Week’s Preview: Week 2/4
Tuesday: Hang Power Snatch + Barbell efficiency practice
Wednesday: Wendler Deadlift (w 2) + Partner Workout
Friday: Wendler Strict press (w 2)

A.
Movement Prep: 3 Rounds: 1 Minute on/ 15 sec. off
Kang Squat with Barbell, slow reps
– Pause briefly after completing both the good mornings and squat
– Add weight for rounds 2 and 3 if ready
Side Plank, short lever with leg lift
– 30 seconds each side
Flexed Arm Hang to Active Dead Hang
– Spend as much of the time in flexed arm hang, when fail, transition to Active dead hang for rest of round
– Using a supinated grip

B1.
Warmup Sets: Every 2 minutes;
5×40%, 5×50%, 5×60%

B2.
Work Sets: Every 2.5 minutes;
3×70%, 3×80%, 90% X Max Reps, Unbroken (Week 2 Goal: 5+ reps)

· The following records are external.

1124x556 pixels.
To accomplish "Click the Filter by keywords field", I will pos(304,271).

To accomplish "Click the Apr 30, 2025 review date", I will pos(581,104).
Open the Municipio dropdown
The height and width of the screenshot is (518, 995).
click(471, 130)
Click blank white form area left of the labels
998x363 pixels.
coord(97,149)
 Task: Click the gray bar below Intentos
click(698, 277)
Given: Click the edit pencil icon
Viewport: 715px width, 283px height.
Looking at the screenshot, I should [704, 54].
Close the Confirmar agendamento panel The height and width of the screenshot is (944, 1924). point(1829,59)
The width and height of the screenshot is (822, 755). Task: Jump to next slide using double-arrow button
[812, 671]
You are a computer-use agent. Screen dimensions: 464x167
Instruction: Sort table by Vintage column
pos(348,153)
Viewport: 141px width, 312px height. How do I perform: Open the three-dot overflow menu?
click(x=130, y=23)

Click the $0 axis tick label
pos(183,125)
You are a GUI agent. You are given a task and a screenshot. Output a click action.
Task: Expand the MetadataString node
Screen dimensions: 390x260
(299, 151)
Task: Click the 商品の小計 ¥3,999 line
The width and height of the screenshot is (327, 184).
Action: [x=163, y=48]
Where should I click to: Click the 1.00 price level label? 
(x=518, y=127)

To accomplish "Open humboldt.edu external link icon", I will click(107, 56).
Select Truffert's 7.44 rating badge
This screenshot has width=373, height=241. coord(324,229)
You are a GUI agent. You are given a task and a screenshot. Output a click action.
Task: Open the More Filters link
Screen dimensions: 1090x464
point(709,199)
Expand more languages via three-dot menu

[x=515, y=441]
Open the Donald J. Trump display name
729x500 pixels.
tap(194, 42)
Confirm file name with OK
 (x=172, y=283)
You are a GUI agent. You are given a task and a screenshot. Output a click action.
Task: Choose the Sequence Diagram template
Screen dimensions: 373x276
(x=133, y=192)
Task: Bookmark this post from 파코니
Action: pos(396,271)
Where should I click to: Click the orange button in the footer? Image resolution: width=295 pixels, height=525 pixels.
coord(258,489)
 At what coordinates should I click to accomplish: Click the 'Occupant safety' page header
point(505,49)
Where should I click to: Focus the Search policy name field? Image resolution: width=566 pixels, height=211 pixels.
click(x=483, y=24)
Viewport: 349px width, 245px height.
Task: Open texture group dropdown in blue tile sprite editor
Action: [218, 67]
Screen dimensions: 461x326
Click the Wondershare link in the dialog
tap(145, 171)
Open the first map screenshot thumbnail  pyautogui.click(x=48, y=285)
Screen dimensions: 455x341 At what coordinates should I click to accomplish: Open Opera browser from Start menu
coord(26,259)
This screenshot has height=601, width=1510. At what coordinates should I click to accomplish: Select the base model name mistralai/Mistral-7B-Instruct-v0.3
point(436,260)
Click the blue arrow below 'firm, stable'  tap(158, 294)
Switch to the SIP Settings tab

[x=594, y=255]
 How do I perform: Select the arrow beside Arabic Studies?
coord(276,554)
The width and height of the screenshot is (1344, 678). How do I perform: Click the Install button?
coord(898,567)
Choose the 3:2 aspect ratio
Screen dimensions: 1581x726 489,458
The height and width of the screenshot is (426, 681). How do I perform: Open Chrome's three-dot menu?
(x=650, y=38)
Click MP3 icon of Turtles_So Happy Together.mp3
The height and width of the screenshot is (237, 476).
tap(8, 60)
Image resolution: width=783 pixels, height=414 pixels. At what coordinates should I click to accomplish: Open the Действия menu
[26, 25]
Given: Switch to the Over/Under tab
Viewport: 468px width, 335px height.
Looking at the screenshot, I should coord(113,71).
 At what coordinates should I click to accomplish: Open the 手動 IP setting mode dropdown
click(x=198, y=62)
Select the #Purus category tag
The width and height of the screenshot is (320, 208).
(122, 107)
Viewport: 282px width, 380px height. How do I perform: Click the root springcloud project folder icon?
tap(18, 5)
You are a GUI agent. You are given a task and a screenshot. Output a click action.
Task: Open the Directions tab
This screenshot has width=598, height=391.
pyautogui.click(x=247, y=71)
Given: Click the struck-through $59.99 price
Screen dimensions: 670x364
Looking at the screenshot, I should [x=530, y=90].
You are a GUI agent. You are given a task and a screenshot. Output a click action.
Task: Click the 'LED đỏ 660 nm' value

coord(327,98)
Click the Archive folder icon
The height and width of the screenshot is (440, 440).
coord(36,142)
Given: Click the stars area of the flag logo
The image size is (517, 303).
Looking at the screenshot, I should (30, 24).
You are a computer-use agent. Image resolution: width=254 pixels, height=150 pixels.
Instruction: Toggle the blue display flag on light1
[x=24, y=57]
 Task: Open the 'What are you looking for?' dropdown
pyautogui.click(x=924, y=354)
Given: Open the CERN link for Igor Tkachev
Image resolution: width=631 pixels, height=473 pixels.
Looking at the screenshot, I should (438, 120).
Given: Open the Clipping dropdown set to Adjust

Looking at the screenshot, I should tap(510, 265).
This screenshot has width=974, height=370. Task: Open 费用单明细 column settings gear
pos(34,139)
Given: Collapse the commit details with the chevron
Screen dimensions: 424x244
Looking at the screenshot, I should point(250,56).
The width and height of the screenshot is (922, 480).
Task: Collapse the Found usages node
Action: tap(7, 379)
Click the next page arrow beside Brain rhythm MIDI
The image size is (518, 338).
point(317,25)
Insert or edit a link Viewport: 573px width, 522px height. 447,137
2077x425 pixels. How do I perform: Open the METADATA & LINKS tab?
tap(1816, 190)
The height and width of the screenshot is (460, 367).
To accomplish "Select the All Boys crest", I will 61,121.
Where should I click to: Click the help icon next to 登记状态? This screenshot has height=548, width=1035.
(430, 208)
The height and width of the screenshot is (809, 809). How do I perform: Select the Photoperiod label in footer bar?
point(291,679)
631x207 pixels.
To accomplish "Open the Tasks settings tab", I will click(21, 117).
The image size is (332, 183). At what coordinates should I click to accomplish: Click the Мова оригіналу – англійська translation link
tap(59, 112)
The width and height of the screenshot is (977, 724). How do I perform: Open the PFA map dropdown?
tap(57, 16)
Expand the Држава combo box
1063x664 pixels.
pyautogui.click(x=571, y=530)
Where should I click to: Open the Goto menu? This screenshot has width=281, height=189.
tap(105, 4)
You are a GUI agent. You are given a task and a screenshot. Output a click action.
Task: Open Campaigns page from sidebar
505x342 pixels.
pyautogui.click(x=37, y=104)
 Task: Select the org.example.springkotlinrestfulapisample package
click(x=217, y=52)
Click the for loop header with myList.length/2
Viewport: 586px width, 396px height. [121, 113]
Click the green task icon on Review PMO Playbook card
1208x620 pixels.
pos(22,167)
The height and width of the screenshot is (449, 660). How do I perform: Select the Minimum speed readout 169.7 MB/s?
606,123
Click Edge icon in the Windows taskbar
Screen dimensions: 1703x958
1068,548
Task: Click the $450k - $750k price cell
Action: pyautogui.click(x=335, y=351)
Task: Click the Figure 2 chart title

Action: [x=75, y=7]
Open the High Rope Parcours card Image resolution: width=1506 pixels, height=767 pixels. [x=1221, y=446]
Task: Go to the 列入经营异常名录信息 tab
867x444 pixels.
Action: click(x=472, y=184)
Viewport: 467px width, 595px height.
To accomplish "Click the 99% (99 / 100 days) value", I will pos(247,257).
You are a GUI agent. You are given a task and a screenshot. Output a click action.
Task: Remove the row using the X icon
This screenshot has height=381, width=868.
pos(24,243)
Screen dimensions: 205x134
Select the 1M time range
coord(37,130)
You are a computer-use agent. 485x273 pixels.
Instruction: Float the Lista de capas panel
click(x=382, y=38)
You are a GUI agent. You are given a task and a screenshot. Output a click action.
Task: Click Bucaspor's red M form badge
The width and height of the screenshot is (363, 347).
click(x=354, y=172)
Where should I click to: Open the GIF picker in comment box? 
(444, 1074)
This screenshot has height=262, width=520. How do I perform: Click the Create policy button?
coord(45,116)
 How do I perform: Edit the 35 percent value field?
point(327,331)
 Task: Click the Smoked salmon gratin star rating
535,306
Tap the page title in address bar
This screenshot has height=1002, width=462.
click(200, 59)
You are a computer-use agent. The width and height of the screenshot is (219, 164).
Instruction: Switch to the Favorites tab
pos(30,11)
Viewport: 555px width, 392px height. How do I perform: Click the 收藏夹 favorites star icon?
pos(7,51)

*Pair with: Weighted Pullups X max quality reps
– Weighted: Goal is 4+ reps for each set! 
– Non Weighted: Goal is 8+ reps for each set!
Rest remaining time of each round! 

*Record weight used and total number of reps achieved for today’s max effort set!

C.
CF Open WOD: 17.5 (Halfzies)
5 Rounds for time: (7 cap)
9 X Thrusters
35 X Double Unders
– Sub 70 Single unders if needed

*Weight should feel light to moderate. Complete every round of 9 unbroken with whatever weight you choose.